Reign of Rebels (Half-Blood Huntress Chronicles Book 4)
Page 15
"And if they don't?" She put her hands on her hips and faced Gray like I wasn't in the room. "What then? Force her to fight them?"
“Not my first duel, Aunt. If they are that stupid, I’ll kick their asses and send them retreating with their tails between their legs.”
Komodor was en route, picked up from the underground lair he'd established with his redcaps by Niall. He wanted to try to limit the fight by presenting Gray and me to the Fae as a bonded couple as well. His messenger had explained that he would bleed us and report on the truthfulness of our bond.
I assumed the bloodletting would be minimal, but I’d put on my back sheath and brought Caorach out of the bedroom with me, just in case I needed to remind him that we weren’t his goblins.
“Hey, Tryst is texting,” Niall jogged into the room and tossed me my phone. He said he’s called his people. Are the dancers going to be fighting with us?”
I groaned and shook my head. “No, Niall, no dance-offs tonight. Tryst has friends among the Fae who can witness his claim to the throne and report back to my father, and probably rat me out for marrying Gray, not knowing he blessed the joining.”
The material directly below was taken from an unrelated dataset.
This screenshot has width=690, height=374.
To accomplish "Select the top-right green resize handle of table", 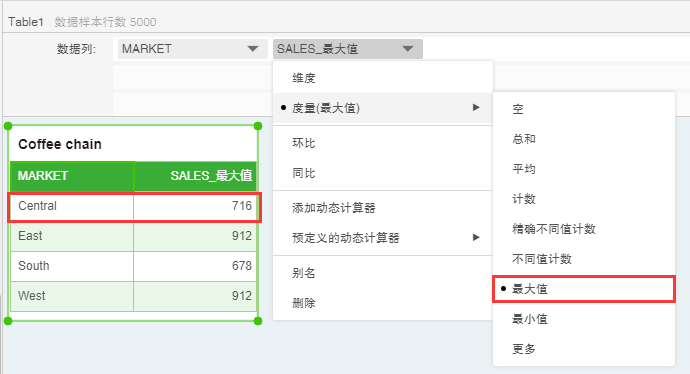I will click(x=258, y=126).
"He did?" Portia's eyes were wide. "I guess even old Fae dogs learn new tricks, on occasion."
I had no response for her. My father had been part of the tragedy that stole her baby sister from her, and any kind thing I might say about him would fall on deaf ears. I kicked the men out of the kitchen amongst jokes about sexism and gender roles and called my magic flame to the mini counter-cauldron I used for potion making.
No fire came to my summon, and I tried again, my chest constricting in panic at the loss of my magic.
"Wait, Morgana. The beast is fighting for supremacy to your other powers. Don't wake it with your struggle, just use a regular flame for the potion. It's okay. I've never called flame, and I make potions with no trouble at all." She was right, but it didn't make me feel any less like I'd lost a limb. My human magic was my oldest and strongest. If this new animal to call took over my other magics, I wasn't sure what I would do.
Portia and I stopped talking and worked in concert in my kitchen, crushing and blending herbs and oils like we used to when she was teaching me. But no wooden spoon hovered over my knuckles, waiting for me to make a mistake.
The silence was the most comfortable I’d had in her presence, as though little by little the dark cloud that covered our relationship was thinning and dissipating at the edges. She’d made an effort in the recent past to overcome her feelings about me, but for the first time, I saw us having a relationship that might even approach friendship someday.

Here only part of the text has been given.